At the heart of this conflict lie the concepts of 'Qi (氣)' and 'Meridians (經絡)'. In TKM, Qi and meridians are the foundation for explaining the physiology and pathology of the human body 3, but from the perspective of modern science, they are considered "unproven theories".5 Therefore, these concepts serve as a perfect case study for analyzing the differences between the two knowledge systems.
This report will use the 'undiscovered element hypothesis' of modern science not as a literal explanation for Qi and meridians, but as a heuristic analogy.6 This analogy shifts the simple question of "Does Qi exist?" to a more sophisticated one: "What epistemological status do entities that are theoretically useful but empirically unobserved hold? How do different knowledge systems approach such entities?" This approach provides a crucial context for understanding the historical and social power dynamics in which Western science has positioned itself as the sole arbiter of truth, leading to long-standing debates over the legitimacy of TKM.8
Table 1: Epistemological Comparison of TKM and Modern Western Medicine
| Category | Traditional Korean Medicine (TKM) | Modern Western Medicine |
|---|---|---|
| Fundamental Ontology | Vitalism/Functionalism | Materialism/Structuralism |
| Diagnostic Methods | Holistic Pattern Recognition (e.g., pulse, tongue diagnosis) | Localized, Analytical Tests (e.g., blood tests, imaging) |
| Etiology | Imbalance, Blockage (e.g., Qi deficiency, Qi stagnation) | Specific Pathogens (e.g., germs, genetic defects) |
| Standard of Proof | Clinical Efficacy, Empirical Tradition | Randomized Controlled Trials (RCTs), Mechanistic Proof |
Understanding the core concepts of TKM within its own paradigm is essential before discussing scientific verification. TKM perceives the human body by focusing on invisible functions and flows rather than visible structures.

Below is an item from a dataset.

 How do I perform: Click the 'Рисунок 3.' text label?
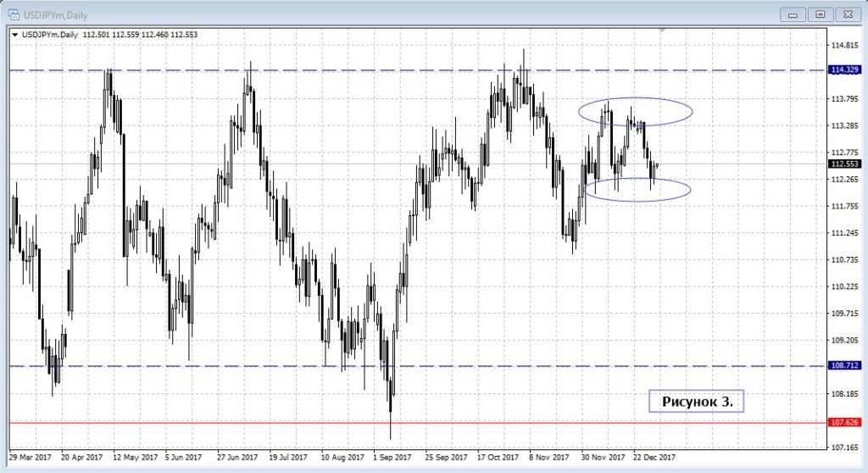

Qi is a complex concept that cannot be simply translated as 'energy.' It is understood as the fundamental "vital force" or "vital dynamism" that enables all physiological processes.1 Disease is believed to arise from abnormalities in the state of Qi, with 'Qi deficiency (氣虛),' a weakening of Qi itself, and 'Qi disharmony (氣機失調),' a disruption of Qi's flow and balance, being representative pathological states.4 Furthermore, the balance between Qi and Blood (血) is considered essential for sustaining life.3 The theory of Yin and Yang (陰陽) serves as a framework to describe the two fundamental aspects or states of Qi, and their dynamic balance is seen as the key to health.4
The meridian system is not described as a collection of physical tubes but as a network of channels through which Qi flows. This network connects the exterior and interior of the body and organically integrates various organ (臟腑) systems.10 Acupoints (經穴) are specific points located on these meridians, serving as nodes where one can access and influence the flow of Qi.10 It is particularly important to note that acupoints are not anatomically distinct structures but rather functional locations defined by the effects that appear when a specific area is stimulated.11
This conceptual framework clearly shows that TKM has a worldview that prioritizes function over structure. Whereas modern anatomy first discovers a structure like the heart and then identifies its function of pumping blood, TKM observes a functional connection between a specific point on the foot and the eye (e.g., a clinical effect) and posits a functional pathway called a meridian to explain it. In TKM, function is the primary reality, and structure can be secondary or sometimes metaphorical. This ontological difference provides a crucial clue as to why modern science struggles to find the physical substance of meridians and why such a search might itself be a category error.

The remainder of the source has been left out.